Render the records from the line with "The height and width of the screenshot is (1009, 505)." to the line with "(177, 636)." as a two-column CSV headed input and output, one row per record. Put each field in quotes and replace line breaks with spaces.

[Stored data]
###

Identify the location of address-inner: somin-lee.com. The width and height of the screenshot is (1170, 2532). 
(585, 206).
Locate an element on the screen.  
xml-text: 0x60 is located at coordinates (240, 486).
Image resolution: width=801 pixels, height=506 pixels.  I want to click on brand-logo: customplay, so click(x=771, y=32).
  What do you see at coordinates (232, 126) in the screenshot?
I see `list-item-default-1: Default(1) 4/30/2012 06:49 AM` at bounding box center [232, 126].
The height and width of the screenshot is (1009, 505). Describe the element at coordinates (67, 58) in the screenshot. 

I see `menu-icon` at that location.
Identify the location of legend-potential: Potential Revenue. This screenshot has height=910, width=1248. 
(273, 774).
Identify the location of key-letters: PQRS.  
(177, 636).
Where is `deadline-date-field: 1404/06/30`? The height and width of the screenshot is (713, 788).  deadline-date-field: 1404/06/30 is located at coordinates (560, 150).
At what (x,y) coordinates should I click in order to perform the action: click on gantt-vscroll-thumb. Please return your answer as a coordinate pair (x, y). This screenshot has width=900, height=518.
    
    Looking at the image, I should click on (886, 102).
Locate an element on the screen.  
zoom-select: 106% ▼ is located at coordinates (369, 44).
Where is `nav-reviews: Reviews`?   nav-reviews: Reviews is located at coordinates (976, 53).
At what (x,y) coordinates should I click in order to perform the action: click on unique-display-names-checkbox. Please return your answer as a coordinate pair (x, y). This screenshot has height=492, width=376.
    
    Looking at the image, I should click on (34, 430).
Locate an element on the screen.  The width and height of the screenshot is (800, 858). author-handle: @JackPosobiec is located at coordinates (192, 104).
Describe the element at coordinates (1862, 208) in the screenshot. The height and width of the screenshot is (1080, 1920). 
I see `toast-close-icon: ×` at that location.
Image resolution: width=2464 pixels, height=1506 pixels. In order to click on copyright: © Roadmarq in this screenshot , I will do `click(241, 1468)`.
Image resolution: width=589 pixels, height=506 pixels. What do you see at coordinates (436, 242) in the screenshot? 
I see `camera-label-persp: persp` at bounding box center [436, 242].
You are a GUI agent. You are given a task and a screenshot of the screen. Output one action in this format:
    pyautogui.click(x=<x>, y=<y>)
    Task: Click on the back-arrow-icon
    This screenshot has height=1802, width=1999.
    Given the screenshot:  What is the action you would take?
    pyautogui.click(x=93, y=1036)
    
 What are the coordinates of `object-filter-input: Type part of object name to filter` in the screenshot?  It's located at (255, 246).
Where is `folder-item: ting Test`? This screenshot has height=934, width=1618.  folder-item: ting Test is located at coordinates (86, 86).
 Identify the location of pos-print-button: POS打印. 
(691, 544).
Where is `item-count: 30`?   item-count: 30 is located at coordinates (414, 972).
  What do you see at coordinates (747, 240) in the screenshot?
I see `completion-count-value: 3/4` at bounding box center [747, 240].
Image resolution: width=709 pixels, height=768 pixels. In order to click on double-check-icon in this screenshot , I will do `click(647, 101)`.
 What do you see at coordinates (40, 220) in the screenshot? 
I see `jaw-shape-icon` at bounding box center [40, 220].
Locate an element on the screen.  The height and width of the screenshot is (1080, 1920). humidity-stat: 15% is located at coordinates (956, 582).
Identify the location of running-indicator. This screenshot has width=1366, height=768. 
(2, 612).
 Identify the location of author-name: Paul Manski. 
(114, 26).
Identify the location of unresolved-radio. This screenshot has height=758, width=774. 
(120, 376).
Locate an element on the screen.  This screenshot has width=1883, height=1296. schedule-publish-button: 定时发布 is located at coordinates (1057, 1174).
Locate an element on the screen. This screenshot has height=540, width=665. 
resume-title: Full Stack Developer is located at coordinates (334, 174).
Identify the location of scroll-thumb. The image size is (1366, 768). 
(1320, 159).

###

## Task answer
input,output
"The height and width of the screenshot is (1009, 505). Describe the element at coordinates (67, 58) in the screenshot.","I see `menu-icon` at that location."
"Identify the location of legend-potential: Potential Revenue. This screenshot has height=910, width=1248.","(273, 774)."
"Identify the location of key-letters: PQRS.","(177, 636)."